> [DIRECTIONS FOR THIS TASK]: Bring together copies of the lines in the data below that contain the word "computer".

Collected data
--- START ---
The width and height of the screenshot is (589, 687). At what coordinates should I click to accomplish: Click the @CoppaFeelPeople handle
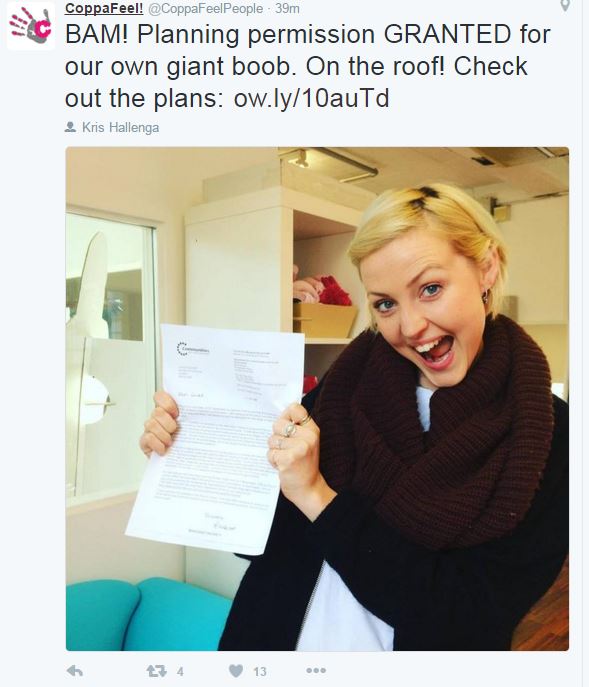click(x=206, y=8)
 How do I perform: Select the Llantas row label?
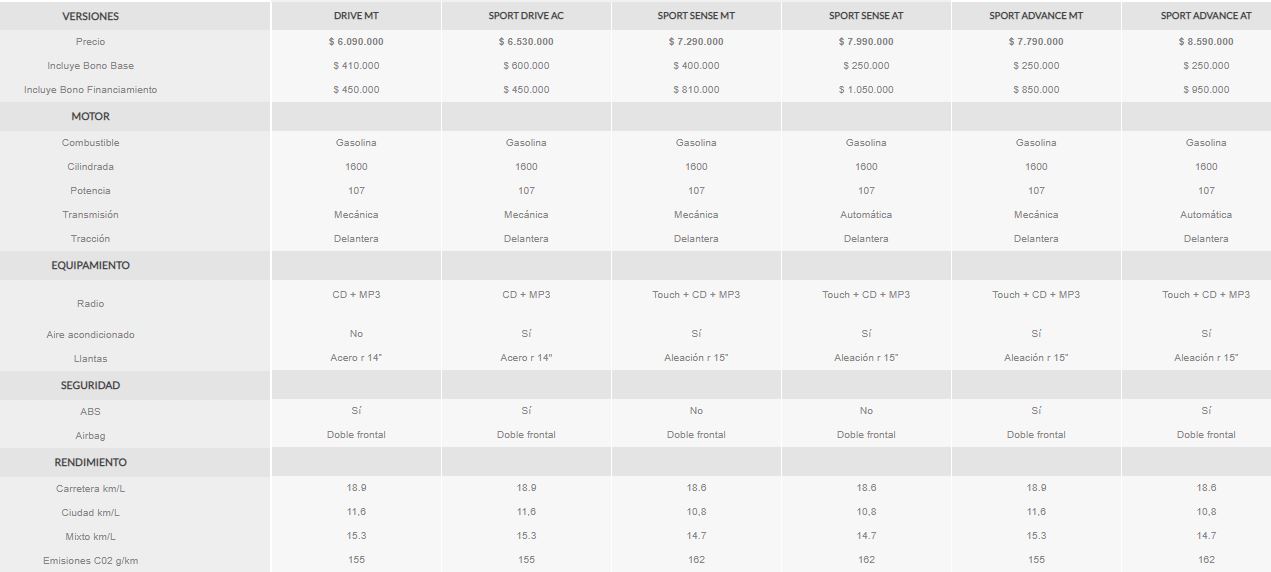pyautogui.click(x=90, y=359)
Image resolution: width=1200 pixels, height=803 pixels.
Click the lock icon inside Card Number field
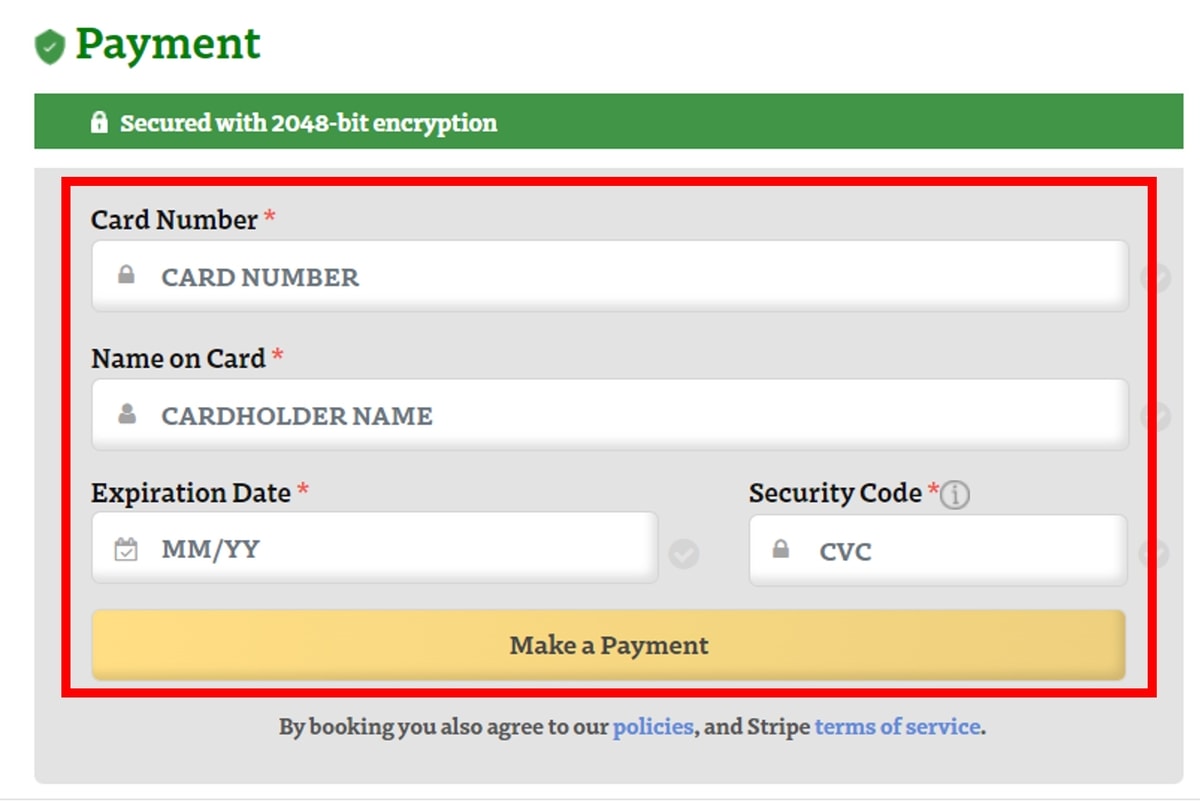point(126,274)
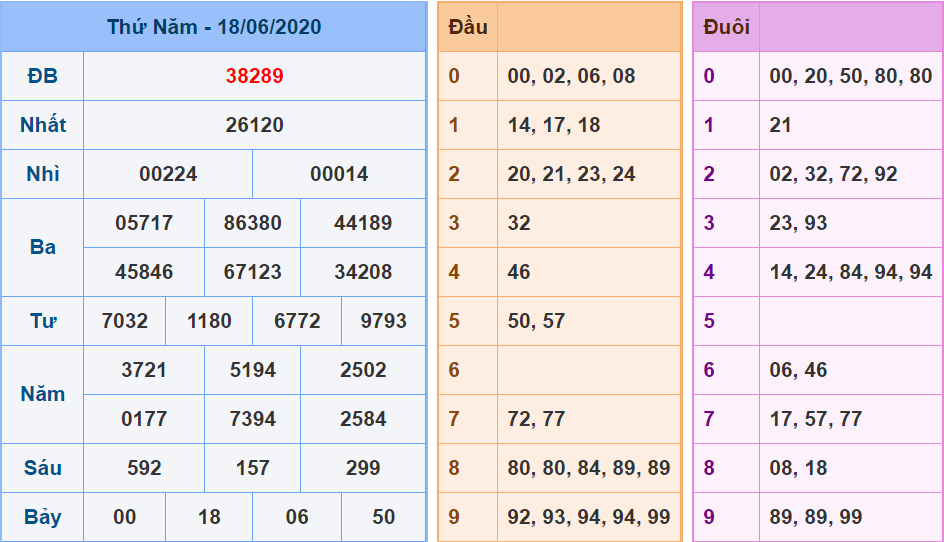
Task: Click the ĐB row label
Action: [42, 76]
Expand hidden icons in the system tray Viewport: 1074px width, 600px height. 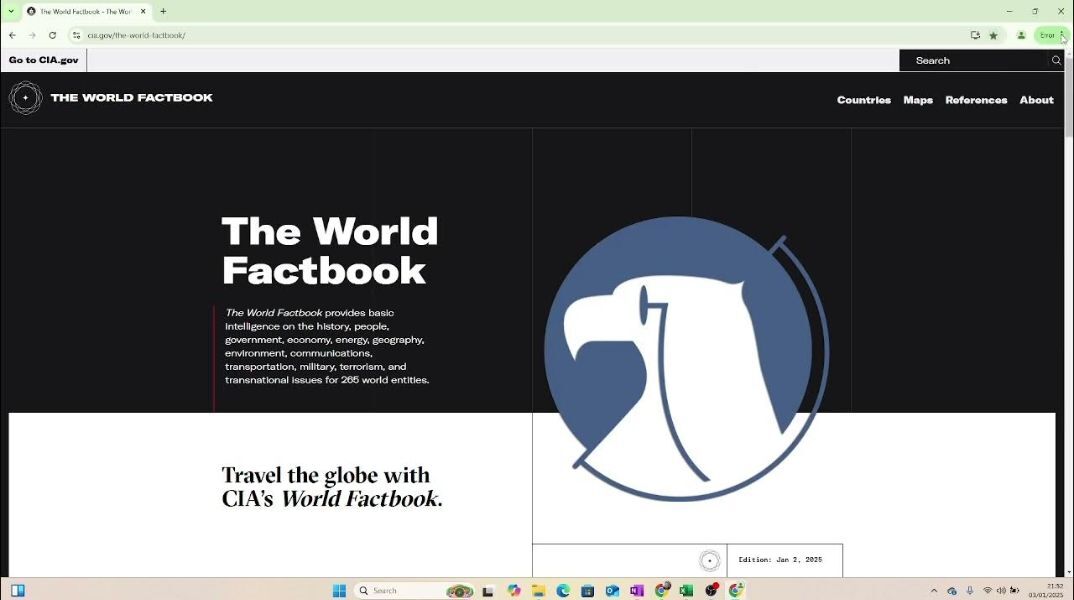[x=934, y=590]
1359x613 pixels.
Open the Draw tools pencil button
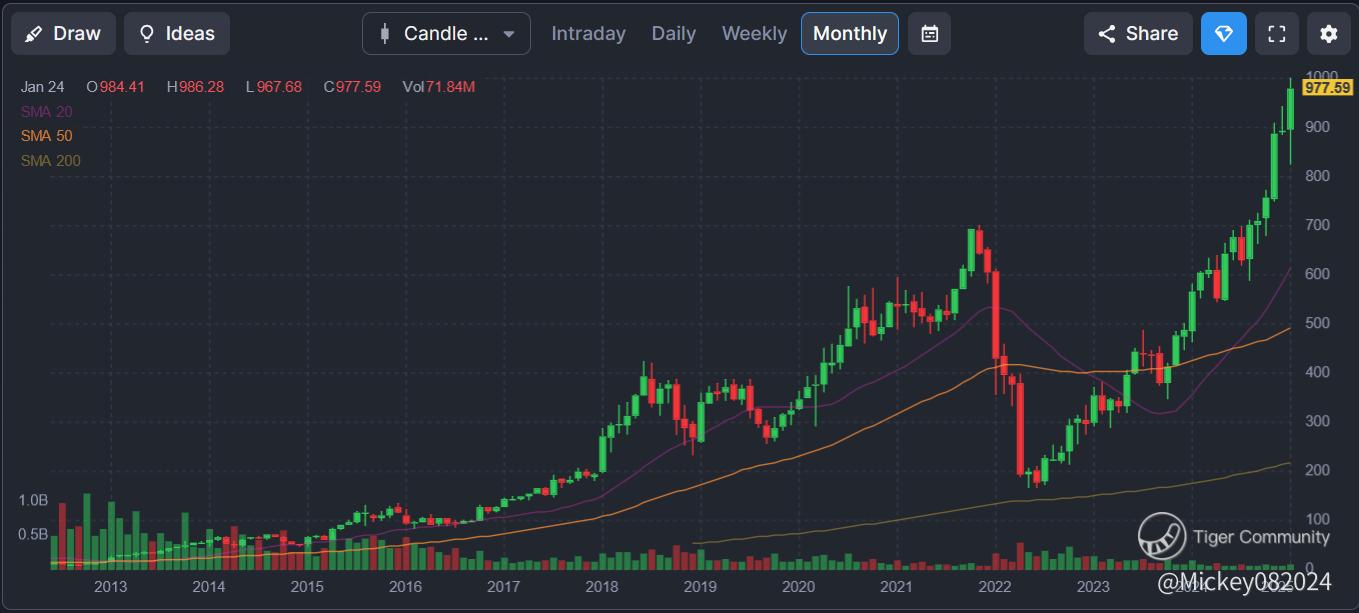point(63,34)
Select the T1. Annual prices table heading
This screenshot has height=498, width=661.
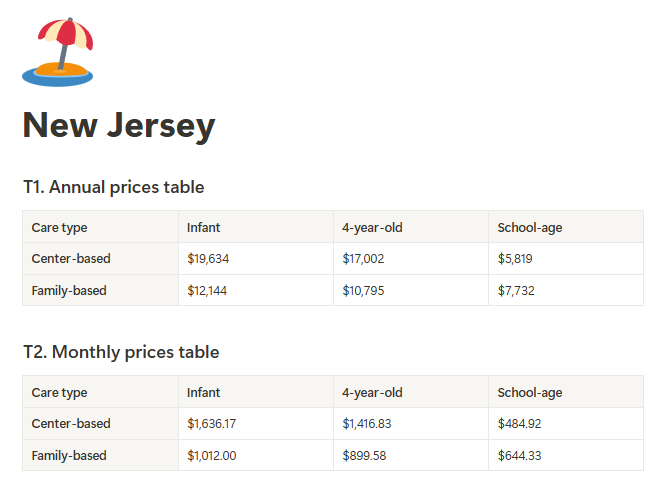tap(114, 187)
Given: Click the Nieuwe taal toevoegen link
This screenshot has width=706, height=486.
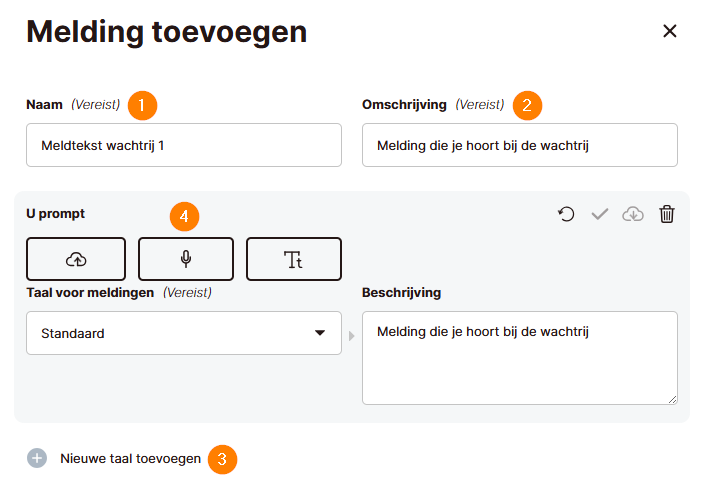Looking at the screenshot, I should [130, 458].
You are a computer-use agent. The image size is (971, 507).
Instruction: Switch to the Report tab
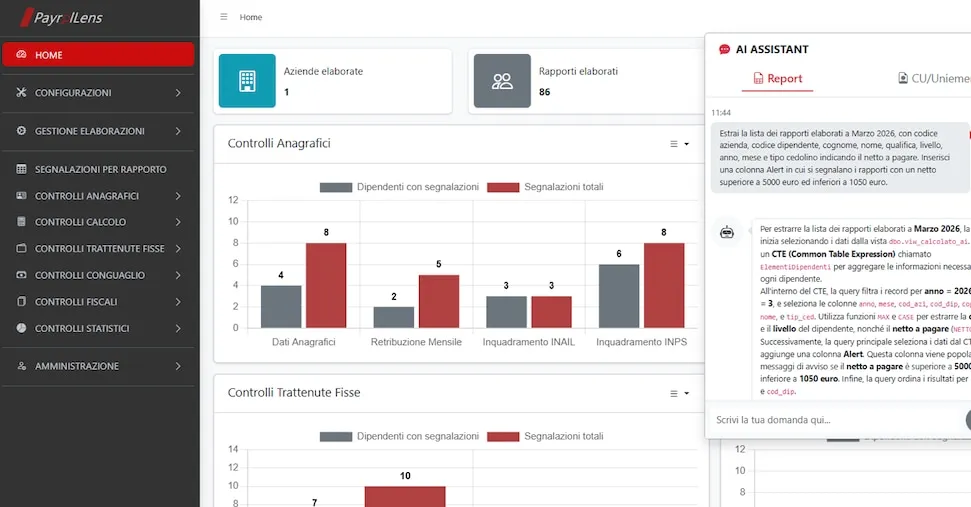point(777,79)
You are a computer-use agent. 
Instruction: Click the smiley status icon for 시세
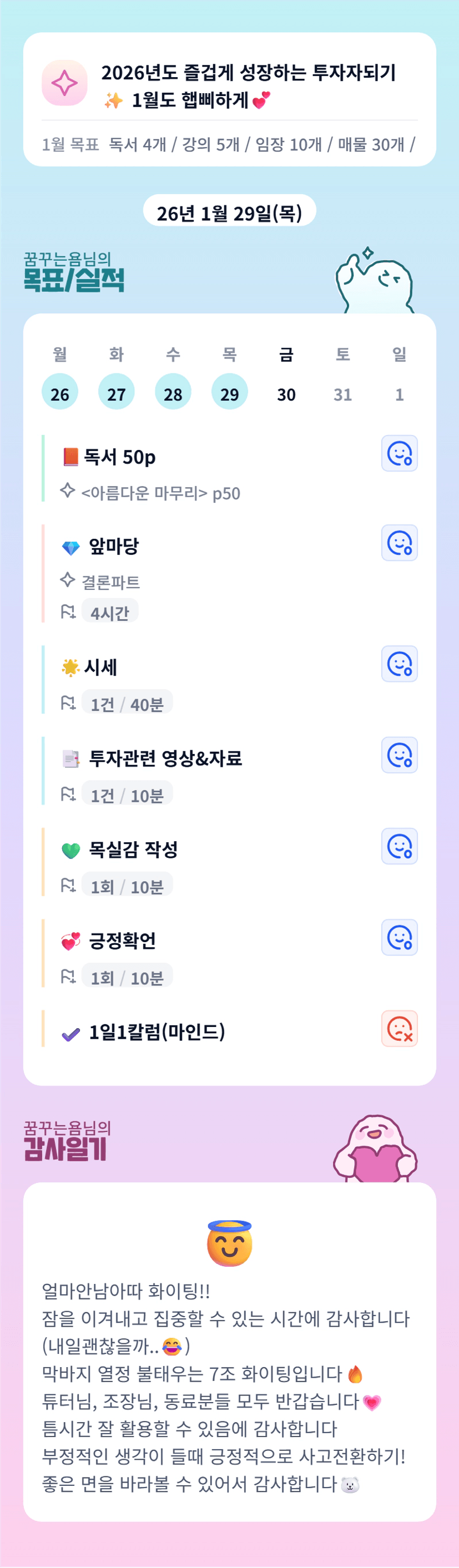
--- END ---
> [REPLY TO THE EXERCISE]:
You are a computer-use agent. The image size is (971, 507).
You are a computer-use agent. 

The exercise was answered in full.